Below are records to reproduce in full; copy them exactly but keep the pictures out.

(Screenshot grounding data)
□ □ □ □ □

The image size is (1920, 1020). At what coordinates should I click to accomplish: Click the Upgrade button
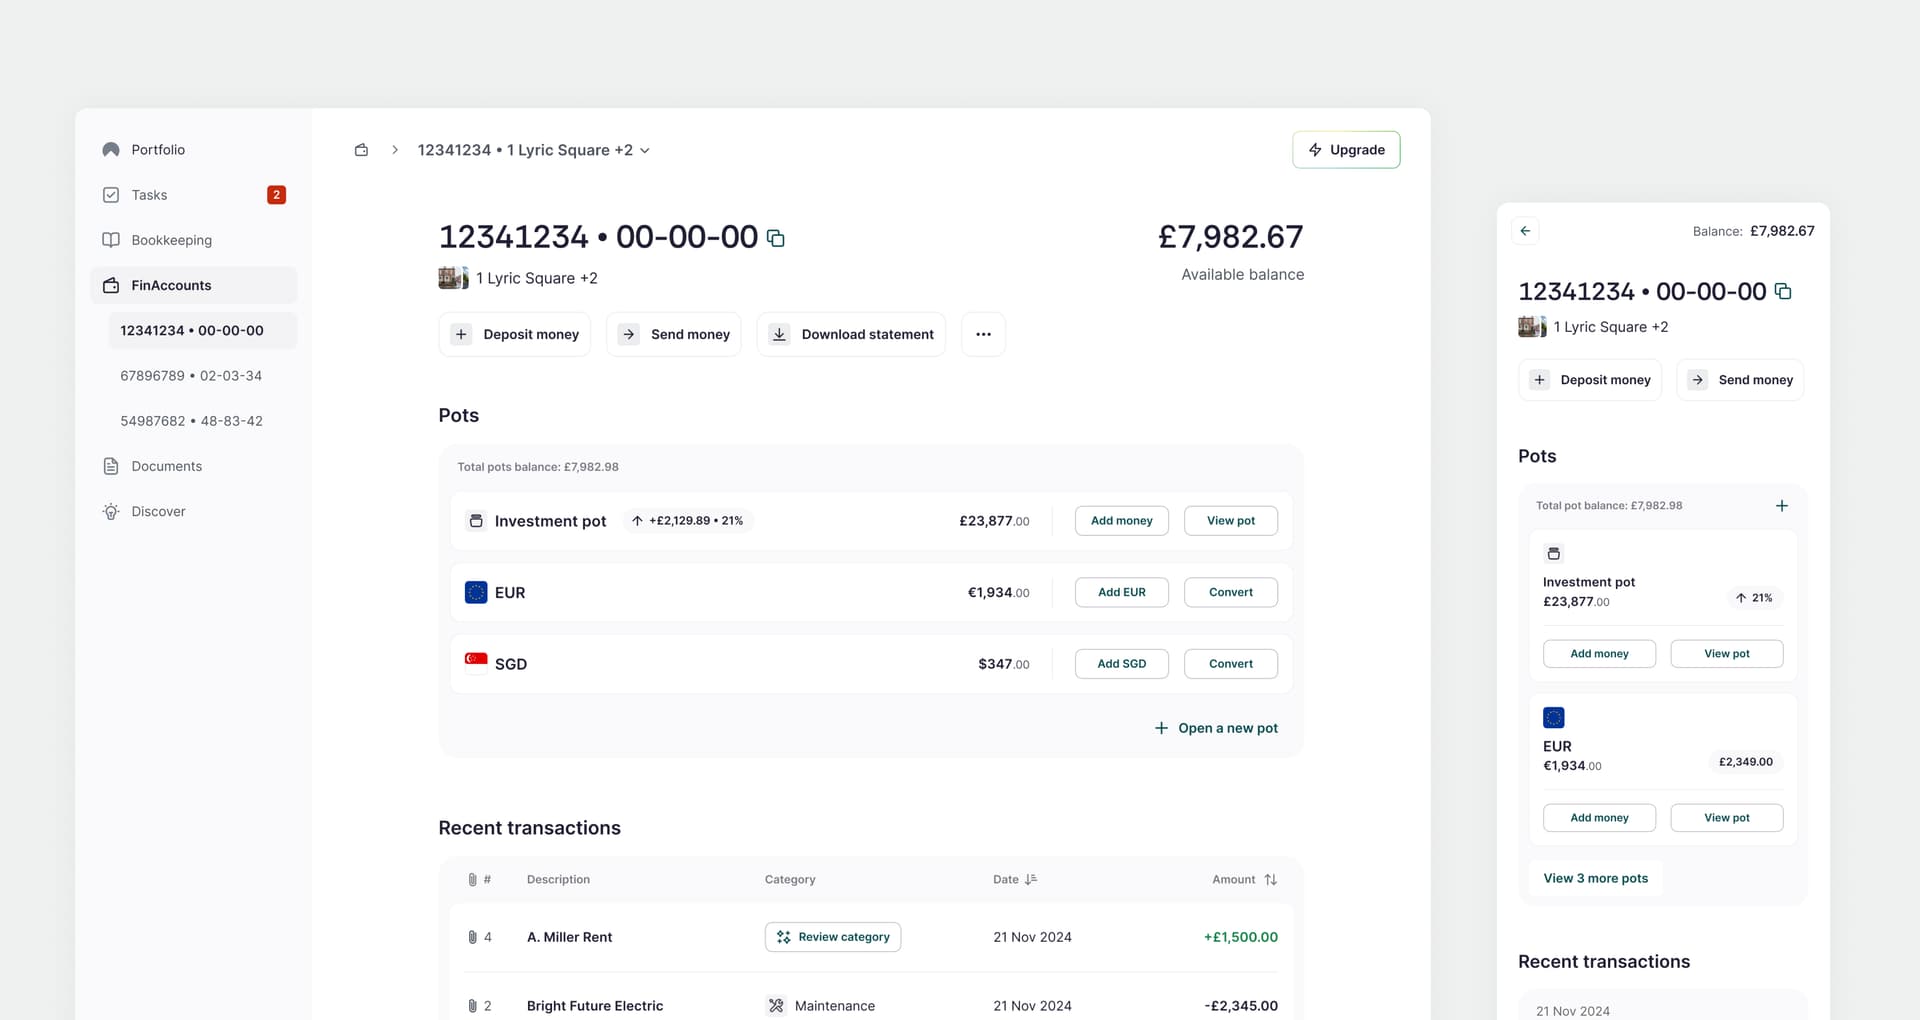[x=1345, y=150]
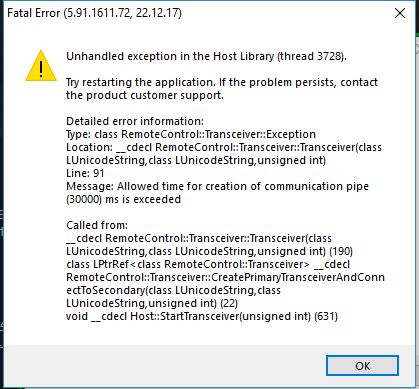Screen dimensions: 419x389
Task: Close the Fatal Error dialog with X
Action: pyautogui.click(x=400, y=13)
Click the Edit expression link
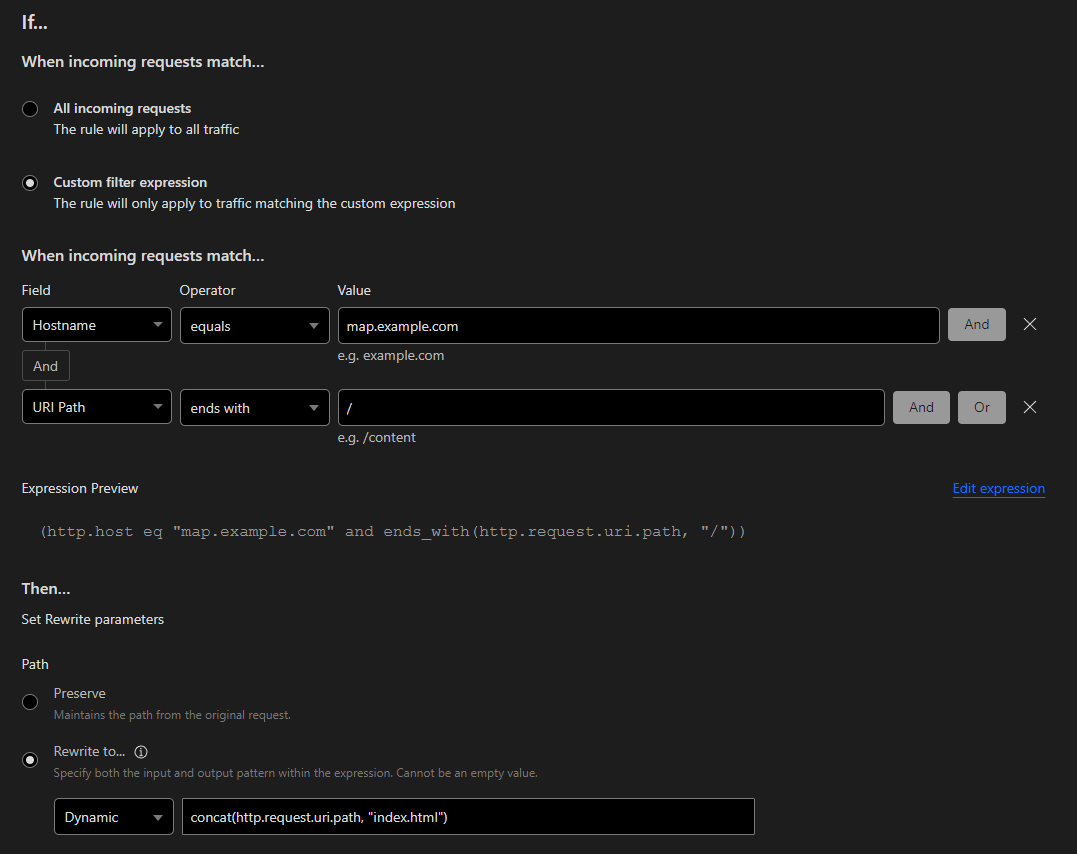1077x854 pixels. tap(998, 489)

□ □ □ □ □

__THE ANSWER__
The image size is (1920, 1020). At what coordinates should I click to accomplish: Click the Upgrade button
[x=1345, y=150]
Screen dimensions: 419x389
Task: Close the Fatal Error dialog with X
Action: pyautogui.click(x=400, y=13)
Click the Edit expression link
1077x854 pixels. tap(998, 489)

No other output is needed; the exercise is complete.